Look through the records below for the word "header". Report how many lines have it, and only that number.

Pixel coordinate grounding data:
------------

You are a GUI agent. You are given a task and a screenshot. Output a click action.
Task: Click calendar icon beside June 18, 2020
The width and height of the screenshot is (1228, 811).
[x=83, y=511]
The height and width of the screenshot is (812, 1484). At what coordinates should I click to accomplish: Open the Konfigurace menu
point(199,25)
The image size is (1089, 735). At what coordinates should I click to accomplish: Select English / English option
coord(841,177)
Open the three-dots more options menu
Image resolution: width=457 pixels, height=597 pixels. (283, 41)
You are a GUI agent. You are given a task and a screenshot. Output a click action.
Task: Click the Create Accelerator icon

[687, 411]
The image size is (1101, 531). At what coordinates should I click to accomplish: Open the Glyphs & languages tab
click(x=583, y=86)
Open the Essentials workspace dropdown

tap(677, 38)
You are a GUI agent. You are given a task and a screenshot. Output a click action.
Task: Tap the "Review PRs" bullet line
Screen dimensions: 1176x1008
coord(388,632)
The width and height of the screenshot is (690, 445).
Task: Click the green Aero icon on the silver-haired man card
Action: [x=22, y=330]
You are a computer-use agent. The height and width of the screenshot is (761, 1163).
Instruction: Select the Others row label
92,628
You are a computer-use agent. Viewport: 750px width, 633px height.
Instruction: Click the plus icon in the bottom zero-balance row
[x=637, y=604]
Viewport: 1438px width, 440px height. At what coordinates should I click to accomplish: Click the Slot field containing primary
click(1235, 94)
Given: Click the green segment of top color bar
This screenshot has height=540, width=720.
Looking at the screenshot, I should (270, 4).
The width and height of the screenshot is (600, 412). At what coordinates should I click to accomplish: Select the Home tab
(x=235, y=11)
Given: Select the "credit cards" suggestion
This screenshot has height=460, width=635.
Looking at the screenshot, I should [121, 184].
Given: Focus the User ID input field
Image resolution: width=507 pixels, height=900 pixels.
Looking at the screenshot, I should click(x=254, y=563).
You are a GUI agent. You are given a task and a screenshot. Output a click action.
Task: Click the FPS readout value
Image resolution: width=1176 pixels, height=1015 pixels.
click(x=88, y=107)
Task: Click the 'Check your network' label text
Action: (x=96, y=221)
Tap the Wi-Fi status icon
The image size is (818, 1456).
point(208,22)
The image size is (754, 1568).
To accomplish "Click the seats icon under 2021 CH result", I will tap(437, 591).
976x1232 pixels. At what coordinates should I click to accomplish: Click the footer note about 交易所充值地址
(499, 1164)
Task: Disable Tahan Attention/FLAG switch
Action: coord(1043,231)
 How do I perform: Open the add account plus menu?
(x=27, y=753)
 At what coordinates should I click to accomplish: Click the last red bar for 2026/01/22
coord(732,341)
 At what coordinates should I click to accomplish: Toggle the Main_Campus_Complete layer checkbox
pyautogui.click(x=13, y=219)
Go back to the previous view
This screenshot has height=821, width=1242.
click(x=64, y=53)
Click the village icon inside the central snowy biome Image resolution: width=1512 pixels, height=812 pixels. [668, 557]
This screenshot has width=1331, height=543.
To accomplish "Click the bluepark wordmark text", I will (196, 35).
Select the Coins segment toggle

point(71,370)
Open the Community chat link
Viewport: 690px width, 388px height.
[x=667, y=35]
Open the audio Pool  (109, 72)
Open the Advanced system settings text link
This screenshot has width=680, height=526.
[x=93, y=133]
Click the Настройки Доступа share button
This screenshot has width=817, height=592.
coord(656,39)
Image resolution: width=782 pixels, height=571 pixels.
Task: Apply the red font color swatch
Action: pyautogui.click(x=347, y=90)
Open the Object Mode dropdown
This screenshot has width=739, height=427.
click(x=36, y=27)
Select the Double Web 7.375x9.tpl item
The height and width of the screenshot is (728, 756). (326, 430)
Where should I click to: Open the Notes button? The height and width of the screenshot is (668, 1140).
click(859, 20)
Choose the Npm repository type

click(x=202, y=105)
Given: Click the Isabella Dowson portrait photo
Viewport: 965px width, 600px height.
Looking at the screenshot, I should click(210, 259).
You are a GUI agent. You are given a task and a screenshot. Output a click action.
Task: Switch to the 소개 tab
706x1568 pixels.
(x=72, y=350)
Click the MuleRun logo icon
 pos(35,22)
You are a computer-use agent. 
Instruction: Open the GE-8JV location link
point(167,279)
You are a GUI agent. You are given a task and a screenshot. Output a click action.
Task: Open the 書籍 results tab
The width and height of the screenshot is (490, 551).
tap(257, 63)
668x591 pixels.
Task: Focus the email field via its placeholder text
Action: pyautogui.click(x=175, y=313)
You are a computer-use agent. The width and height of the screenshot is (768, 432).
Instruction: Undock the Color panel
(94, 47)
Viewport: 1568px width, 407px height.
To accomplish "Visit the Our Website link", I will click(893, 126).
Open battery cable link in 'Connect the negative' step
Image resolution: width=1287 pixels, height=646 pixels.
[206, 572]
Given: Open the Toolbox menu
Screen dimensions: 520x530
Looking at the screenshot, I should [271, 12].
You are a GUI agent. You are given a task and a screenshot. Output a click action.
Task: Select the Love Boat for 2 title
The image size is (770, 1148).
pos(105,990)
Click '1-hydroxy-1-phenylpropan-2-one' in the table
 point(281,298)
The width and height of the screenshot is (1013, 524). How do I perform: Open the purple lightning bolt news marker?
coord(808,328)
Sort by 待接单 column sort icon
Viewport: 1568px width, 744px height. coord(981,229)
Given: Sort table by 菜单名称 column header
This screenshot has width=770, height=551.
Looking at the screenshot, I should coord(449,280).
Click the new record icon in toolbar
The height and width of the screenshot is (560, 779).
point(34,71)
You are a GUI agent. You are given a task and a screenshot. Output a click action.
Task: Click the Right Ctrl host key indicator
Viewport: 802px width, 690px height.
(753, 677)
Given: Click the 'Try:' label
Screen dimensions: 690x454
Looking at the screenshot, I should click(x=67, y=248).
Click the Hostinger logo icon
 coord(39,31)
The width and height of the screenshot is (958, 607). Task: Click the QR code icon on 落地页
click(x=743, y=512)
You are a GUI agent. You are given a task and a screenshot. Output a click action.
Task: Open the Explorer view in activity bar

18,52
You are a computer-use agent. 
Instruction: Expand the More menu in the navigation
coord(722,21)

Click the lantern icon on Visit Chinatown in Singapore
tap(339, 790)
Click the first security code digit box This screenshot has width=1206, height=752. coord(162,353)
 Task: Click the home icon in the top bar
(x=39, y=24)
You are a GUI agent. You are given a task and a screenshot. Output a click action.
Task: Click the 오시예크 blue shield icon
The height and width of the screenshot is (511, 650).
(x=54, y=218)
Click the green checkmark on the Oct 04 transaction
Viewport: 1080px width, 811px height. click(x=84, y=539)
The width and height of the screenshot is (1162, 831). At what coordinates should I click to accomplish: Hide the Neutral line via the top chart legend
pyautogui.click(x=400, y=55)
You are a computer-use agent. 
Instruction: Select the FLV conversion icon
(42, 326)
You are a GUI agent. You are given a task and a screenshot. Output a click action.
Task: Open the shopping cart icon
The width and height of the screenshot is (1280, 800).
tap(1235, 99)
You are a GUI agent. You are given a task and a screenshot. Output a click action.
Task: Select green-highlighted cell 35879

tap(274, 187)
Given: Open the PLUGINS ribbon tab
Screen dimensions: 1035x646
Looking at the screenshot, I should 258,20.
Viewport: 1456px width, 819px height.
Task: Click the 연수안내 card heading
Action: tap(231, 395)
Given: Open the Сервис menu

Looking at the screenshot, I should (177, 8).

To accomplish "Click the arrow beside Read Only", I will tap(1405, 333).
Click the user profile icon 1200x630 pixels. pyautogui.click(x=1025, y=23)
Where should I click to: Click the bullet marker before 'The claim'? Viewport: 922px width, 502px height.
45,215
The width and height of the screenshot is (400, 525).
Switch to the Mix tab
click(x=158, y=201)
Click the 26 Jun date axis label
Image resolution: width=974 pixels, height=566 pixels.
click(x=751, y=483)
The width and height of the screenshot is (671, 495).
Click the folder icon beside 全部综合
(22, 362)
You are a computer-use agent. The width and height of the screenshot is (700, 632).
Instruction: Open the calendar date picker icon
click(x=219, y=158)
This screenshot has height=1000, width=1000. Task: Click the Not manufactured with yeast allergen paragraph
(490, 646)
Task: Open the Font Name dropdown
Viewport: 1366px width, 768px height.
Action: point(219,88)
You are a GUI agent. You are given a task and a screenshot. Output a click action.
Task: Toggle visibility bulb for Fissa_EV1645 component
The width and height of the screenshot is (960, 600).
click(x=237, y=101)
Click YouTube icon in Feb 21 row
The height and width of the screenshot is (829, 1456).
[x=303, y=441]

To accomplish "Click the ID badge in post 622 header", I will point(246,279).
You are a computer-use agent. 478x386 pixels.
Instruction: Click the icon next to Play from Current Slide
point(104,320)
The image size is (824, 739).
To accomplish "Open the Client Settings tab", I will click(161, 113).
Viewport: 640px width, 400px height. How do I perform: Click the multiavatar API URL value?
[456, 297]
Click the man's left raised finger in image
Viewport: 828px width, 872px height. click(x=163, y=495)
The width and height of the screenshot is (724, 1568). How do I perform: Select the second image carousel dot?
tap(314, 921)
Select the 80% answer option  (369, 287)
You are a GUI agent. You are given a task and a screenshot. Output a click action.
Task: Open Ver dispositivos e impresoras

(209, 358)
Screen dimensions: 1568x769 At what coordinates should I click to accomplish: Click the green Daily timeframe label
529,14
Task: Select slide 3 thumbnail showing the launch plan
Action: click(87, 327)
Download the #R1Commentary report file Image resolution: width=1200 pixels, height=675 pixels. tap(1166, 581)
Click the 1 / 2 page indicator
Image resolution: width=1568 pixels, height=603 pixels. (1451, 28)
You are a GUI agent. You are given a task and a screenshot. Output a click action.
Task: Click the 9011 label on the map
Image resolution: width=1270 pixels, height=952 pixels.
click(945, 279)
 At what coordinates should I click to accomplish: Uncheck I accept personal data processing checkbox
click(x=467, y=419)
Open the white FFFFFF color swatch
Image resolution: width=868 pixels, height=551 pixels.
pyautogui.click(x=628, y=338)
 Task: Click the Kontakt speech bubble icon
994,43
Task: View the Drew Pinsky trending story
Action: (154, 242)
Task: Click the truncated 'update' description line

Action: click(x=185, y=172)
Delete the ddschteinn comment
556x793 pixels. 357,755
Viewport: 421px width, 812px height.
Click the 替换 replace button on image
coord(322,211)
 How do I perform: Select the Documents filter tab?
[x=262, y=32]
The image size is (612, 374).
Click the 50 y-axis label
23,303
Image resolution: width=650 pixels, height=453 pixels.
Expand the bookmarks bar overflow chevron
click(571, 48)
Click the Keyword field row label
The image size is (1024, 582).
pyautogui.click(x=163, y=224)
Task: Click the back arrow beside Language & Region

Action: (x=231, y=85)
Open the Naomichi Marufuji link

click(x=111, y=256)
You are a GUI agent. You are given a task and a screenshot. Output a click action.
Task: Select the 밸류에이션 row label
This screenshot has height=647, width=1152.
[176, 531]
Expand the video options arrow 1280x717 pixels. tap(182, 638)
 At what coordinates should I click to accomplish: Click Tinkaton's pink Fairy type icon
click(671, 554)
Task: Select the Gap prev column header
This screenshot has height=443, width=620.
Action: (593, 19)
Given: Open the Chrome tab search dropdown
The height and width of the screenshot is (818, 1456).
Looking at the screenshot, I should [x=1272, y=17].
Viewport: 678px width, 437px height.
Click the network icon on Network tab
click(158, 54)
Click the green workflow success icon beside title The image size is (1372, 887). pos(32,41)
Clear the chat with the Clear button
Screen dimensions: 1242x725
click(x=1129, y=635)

------------

= Your solution =
3